PROBLEM TO WORK ON – Print the line containing "This screenshot has width=597, height=538." and all lines after it, unchanged, through the end of the data. Leave the pictures out.

** RECORDS FOR THE TASK follows **

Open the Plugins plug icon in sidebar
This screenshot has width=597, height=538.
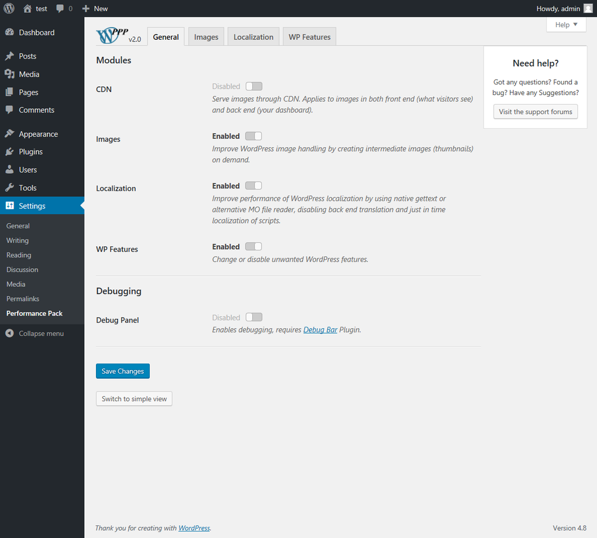point(9,152)
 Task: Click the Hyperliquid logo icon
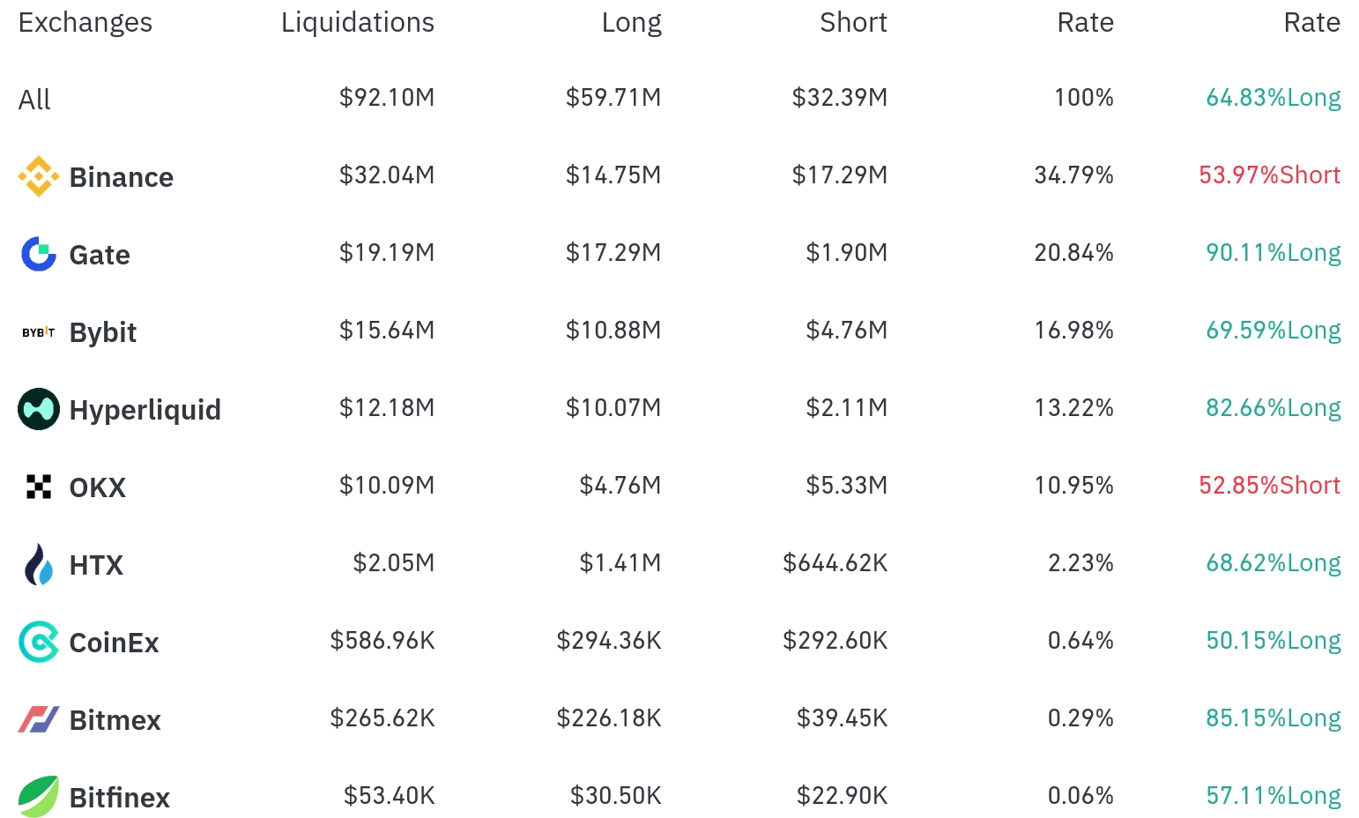(39, 409)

** End of RECORDS FOR THE TASK **

COMPLETED EXERCISE –
This screenshot has width=597, height=538.
point(9,152)
 Task: Click the Hyperliquid logo icon
(39, 409)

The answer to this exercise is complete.